What you need to do ▸ Convert the span that begins with the line containing "Open the meeting activities icon" and ends with the line containing "(x=36, y=571)" into a Markdown table with the columns Row and Text. Put a running number in Row and the line itself in Text, and leave out blank lines.
== Data in this exercise
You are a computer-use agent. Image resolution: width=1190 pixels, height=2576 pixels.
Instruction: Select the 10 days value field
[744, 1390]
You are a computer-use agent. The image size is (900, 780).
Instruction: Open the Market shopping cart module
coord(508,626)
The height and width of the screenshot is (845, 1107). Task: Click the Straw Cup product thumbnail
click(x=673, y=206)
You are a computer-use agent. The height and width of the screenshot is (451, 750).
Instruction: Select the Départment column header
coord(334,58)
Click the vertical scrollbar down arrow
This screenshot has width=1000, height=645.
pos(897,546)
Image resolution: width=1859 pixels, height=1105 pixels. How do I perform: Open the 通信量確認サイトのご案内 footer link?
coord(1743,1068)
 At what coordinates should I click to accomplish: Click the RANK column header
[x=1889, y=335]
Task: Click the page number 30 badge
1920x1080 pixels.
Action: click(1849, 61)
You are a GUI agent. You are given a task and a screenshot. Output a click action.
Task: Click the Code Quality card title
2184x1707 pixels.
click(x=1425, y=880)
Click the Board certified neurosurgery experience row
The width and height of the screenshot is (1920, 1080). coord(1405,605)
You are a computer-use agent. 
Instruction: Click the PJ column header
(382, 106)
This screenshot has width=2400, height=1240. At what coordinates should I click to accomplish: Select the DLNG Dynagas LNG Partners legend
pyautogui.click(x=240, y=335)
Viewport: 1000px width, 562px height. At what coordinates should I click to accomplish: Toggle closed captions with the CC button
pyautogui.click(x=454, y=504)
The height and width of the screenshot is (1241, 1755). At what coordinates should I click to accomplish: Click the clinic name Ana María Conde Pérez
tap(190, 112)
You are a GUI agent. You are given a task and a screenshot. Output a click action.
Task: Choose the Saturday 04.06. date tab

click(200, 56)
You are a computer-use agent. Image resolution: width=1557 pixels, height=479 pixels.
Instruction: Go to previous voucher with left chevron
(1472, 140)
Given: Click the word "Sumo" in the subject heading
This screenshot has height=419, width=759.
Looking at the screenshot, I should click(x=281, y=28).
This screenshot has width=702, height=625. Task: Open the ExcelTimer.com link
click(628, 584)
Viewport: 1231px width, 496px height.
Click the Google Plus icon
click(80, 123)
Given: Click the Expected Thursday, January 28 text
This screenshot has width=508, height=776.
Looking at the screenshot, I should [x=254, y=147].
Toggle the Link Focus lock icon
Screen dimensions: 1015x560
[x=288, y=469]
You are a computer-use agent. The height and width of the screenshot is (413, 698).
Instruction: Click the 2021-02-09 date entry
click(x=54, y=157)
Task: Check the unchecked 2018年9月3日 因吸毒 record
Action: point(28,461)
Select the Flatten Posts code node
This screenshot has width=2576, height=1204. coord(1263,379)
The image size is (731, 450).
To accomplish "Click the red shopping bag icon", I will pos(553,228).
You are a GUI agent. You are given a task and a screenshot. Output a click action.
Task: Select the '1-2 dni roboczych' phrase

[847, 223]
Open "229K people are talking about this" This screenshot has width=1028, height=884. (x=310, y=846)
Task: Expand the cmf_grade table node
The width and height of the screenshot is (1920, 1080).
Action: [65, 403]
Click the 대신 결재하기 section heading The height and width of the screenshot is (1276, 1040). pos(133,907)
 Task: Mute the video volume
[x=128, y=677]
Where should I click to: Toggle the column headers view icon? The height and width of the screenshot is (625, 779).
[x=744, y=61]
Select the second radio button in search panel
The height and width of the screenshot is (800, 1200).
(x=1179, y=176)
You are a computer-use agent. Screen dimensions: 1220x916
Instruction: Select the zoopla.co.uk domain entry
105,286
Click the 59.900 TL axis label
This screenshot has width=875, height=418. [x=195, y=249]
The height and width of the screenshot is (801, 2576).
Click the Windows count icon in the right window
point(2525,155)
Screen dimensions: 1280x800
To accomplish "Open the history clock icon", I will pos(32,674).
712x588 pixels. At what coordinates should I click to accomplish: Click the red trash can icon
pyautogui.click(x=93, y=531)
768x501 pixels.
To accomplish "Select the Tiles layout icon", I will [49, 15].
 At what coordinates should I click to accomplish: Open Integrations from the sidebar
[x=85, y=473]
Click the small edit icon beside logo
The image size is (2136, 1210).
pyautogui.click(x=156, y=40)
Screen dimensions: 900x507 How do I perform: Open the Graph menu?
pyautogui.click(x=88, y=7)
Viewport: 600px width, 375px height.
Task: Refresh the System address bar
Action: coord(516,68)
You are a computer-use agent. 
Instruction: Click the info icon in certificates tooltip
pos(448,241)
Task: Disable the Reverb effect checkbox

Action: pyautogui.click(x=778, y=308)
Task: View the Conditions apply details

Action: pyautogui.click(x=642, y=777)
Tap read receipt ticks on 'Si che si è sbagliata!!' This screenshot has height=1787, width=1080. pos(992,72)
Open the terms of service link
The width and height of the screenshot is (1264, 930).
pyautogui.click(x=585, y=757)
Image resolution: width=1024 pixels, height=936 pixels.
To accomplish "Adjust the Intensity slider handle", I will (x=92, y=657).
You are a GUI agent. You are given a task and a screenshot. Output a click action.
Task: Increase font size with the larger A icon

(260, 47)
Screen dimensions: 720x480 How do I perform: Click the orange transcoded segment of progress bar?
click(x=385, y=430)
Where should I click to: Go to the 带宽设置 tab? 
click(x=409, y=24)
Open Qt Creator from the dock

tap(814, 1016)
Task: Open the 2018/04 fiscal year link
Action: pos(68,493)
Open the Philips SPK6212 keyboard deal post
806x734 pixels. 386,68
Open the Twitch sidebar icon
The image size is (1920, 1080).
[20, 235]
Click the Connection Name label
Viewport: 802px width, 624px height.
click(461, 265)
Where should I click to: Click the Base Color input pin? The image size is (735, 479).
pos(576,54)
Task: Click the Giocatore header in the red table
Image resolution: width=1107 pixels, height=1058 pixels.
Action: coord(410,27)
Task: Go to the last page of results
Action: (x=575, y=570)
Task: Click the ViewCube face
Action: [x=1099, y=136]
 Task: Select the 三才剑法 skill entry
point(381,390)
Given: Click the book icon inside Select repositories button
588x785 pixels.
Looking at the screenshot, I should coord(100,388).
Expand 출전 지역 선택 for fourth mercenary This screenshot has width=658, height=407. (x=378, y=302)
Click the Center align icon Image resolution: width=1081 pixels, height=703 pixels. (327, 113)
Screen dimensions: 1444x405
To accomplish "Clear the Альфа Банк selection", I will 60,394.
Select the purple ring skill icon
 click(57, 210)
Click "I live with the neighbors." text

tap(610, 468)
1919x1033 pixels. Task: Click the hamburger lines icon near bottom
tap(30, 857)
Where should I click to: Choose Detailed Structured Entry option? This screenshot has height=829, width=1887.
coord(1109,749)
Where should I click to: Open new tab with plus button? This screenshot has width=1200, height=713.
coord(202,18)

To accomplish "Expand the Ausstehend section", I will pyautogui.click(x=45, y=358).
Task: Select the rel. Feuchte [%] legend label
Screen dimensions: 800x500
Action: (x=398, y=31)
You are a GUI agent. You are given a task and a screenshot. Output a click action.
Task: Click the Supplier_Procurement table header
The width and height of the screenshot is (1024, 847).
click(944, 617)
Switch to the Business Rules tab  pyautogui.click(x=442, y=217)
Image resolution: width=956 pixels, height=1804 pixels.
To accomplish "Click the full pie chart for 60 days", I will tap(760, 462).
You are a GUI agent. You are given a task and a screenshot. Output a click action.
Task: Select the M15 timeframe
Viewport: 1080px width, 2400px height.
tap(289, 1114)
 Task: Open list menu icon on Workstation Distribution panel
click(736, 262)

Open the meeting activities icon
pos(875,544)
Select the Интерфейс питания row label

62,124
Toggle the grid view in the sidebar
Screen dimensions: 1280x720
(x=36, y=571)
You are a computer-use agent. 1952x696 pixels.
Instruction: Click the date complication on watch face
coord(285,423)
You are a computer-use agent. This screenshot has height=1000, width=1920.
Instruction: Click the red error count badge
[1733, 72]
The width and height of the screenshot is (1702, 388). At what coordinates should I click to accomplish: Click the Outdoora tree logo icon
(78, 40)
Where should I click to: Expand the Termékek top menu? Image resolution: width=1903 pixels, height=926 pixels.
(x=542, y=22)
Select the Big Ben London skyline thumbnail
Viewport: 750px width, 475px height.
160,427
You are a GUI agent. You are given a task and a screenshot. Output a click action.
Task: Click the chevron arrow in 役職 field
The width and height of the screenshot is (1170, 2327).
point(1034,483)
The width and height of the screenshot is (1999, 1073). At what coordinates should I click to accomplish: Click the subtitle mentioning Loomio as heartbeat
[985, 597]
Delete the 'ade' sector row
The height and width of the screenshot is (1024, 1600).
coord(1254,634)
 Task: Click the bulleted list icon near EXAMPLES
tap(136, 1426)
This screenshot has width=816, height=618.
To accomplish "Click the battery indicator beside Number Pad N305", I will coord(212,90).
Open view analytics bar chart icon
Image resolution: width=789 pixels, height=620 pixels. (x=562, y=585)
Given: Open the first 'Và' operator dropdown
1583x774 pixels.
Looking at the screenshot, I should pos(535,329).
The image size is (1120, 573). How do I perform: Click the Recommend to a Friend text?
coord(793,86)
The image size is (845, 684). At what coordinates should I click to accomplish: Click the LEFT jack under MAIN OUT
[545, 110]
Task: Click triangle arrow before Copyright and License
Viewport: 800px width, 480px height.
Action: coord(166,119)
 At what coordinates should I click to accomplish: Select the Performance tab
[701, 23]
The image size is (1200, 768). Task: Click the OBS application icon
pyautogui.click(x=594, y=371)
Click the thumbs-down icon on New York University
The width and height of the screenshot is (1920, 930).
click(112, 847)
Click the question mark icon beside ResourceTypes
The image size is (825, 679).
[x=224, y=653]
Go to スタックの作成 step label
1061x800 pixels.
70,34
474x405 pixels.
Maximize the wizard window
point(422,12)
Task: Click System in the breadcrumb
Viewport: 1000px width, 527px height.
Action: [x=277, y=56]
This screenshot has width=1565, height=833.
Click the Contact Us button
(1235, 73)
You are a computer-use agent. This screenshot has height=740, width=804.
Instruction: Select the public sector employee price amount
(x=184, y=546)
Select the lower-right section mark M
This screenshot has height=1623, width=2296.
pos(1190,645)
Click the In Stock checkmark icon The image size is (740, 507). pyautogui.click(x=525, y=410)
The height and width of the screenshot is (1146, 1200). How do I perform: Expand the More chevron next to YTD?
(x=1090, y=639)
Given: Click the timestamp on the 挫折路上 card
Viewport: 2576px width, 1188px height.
====
Solution for this problem ▸
| Row | Text |
|---|---|
| 1 | Open the meeting activities icon |
| 2 | pos(875,544) |
| 3 | Select the Интерфейс питания row label |
| 4 | 62,124 |
| 5 | Toggle the grid view in the sidebar |
| 6 | Screen dimensions: 1280x720 |
| 7 | (x=36, y=571) |